If we wish to arrive at an accurate knowledge of any subject, we must endeavor to ascertain what is fundamental to that subject. If we need to investigate accurately any science, we need to inform ourselves as early as possible of the fundamental principles pertaining to that science. There is no better way to study the history of creation than by studying it as revealed in the phenomena of Nature. When I can investigate Nature in her operations, and ascertain the laws by which she performs her work, I then can arrive—at least approximately—at the philosophy of Nature, in attaining which I attain the philosophy of divine manifestation. There can be no interpolation there. The Divine Artificer works alone in the fields of Nature, and where I can discover the manifestation of wisdom and power, there I come directly into communication with the Divine Being in that plane of action and manifestation; and when I learn what the law of action and manifestation is in that department, I learn so much of the method of the divine work, or of the divine order. I propose, then, briefly to call your attention to the teachings of God upon this subject of progression, as manifested in the fields of Nature; and will then ask you to accompany me in endeavoring to ascertain what are some of its fundamental laws.

Were I to inquire what is the apparent design of everything we behold, we must see that it is pointing to the ultimating of an individualized, immortal, intelligent being, who should be capable of understanding all truth, and being perfected in every true affection. Everything tends to bring about that great result—the unfolding of an immortal being. God and the material universe seem to be laboring to beget an individualized being in the image of both God and the universe—God as the absolute and infinite, and matter as the finite, uniting, produce a being which partakes of both the absolute or infinite and the finite. When viewed from one plane he is infinite; when viewed from another plane he is finite; so that between God and matter man is mediate. I would say, then, in simple language, God is the father of the spirit, and matter the mother of his form. The first step in the path of unfolding, as taught by Nature, is that of individualizing form. The next step is that of individualizing life, of producing individuality. The last step is that of producing personality, making the individual a personal being. The form is necessarily finite. The mind can conceive of it only as finite, and as composed of that which is the absolute, finite matter, which, separate from the divine being, has no life or power. It is not self-sufficient nor conscious.

What is being asked: Translate this sentence from the passage on Nature and progression into Spanish: "There is no better way to study the history of creation than by studying it as revealed in the phenomena of Nature." No part of the data is required for this work.

Material:

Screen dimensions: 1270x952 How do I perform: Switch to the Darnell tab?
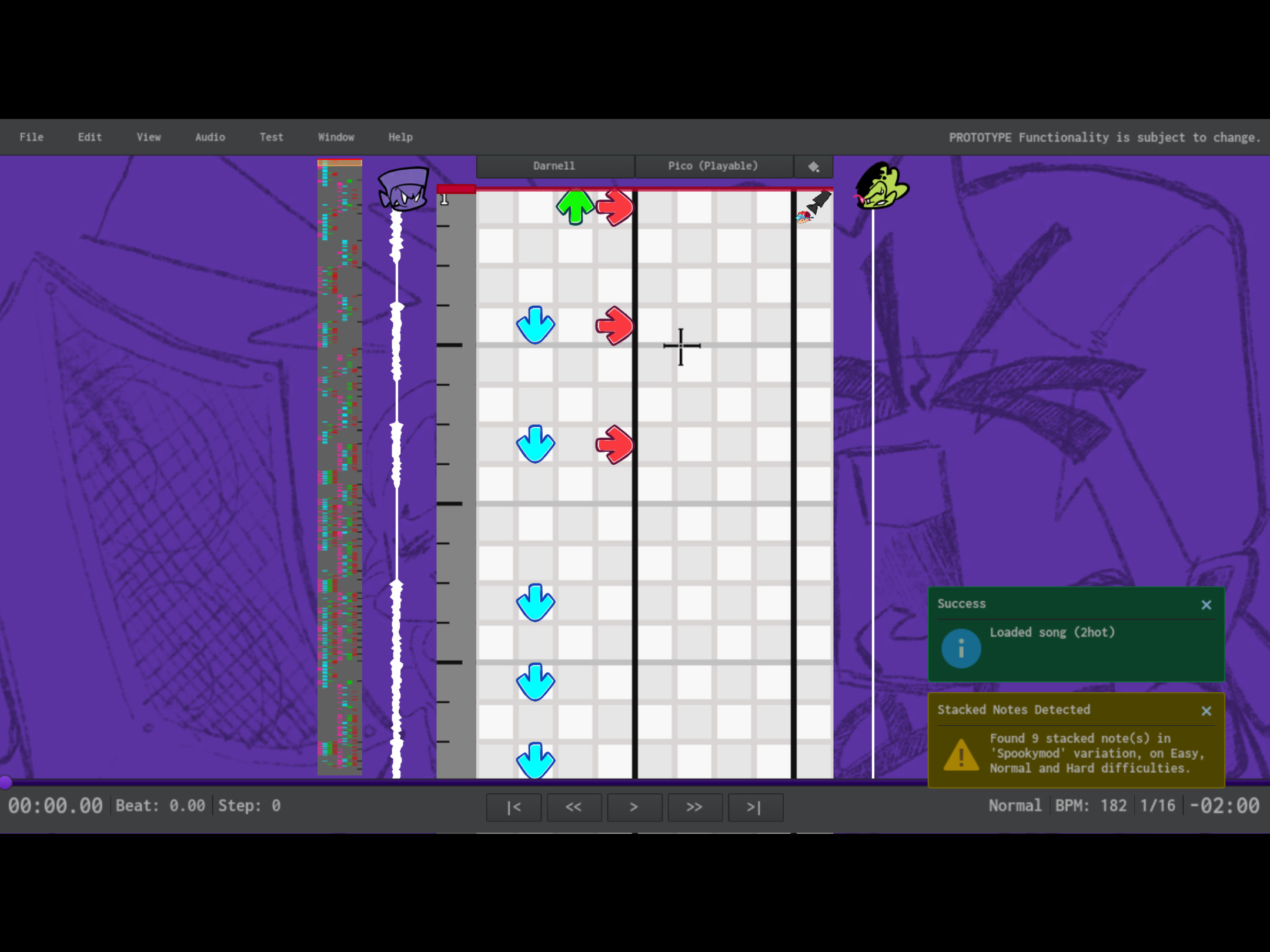[554, 166]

Full answer: No hay mejor manera de estudiar la historia de la creación que estudiándola tal como se revela en los fenómenos de la Naturaleza.